PROBLEM DETAILS: Begin with the line where "Toggle the Source" appears. Set down that line and the rest of the records below it exactly as given.

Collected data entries
========================================================================

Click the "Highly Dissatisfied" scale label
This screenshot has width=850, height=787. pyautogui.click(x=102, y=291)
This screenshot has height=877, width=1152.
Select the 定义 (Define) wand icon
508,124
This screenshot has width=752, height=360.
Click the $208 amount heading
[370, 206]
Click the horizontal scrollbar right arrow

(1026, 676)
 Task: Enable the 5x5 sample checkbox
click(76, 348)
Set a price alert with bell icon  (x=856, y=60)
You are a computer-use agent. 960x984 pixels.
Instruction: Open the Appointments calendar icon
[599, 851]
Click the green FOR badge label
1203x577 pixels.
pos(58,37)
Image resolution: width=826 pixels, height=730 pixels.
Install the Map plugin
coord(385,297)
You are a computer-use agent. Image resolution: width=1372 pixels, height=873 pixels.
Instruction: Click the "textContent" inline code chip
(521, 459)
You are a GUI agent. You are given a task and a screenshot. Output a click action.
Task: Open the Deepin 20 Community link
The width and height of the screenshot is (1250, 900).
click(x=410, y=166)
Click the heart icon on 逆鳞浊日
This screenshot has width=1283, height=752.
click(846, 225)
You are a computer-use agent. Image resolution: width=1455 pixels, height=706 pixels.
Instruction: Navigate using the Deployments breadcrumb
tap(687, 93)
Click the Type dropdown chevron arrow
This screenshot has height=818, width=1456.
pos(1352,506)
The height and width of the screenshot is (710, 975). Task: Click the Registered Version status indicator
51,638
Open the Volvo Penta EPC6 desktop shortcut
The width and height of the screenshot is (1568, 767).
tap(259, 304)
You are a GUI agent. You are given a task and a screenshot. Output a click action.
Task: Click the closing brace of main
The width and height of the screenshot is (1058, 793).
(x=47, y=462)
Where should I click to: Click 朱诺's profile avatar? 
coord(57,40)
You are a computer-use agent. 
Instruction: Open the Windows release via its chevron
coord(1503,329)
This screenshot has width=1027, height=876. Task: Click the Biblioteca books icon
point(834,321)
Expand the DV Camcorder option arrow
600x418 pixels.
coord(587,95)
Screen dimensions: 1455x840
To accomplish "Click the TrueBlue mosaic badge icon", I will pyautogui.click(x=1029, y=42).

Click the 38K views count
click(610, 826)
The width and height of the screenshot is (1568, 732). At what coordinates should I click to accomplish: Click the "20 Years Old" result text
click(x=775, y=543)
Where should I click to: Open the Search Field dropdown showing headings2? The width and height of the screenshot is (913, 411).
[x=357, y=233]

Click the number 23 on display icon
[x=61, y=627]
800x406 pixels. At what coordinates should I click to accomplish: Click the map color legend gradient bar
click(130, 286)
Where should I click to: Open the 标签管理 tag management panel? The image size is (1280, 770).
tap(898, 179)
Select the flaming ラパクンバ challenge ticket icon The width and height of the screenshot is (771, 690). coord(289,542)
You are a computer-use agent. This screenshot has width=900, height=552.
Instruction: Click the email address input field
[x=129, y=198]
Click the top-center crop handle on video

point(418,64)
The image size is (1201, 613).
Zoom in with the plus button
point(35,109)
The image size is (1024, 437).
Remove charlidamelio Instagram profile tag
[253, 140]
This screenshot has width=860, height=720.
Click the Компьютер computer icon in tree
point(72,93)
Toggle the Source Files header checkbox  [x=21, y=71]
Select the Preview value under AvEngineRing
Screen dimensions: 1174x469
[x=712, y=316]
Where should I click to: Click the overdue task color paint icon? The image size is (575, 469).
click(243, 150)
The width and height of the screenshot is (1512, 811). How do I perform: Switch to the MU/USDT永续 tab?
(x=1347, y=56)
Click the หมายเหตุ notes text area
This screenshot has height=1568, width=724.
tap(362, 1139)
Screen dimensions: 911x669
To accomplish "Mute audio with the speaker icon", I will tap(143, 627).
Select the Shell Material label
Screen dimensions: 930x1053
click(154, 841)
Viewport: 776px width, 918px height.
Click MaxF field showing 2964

========================================================================

EXPECTED ANSWER:
Toggle the Source Files header checkbox  [x=21, y=71]
Select the Preview value under AvEngineRing
Screen dimensions: 1174x469
[x=712, y=316]
Where should I click to: Click the overdue task color paint icon? The image size is (575, 469).
click(243, 150)
The width and height of the screenshot is (1512, 811). How do I perform: Switch to the MU/USDT永续 tab?
(x=1347, y=56)
Click the หมายเหตุ notes text area
This screenshot has height=1568, width=724.
tap(362, 1139)
Screen dimensions: 911x669
To accomplish "Mute audio with the speaker icon", I will tap(143, 627).
Select the Shell Material label
Screen dimensions: 930x1053
click(154, 841)
Viewport: 776px width, 918px height.
Click MaxF field showing 2964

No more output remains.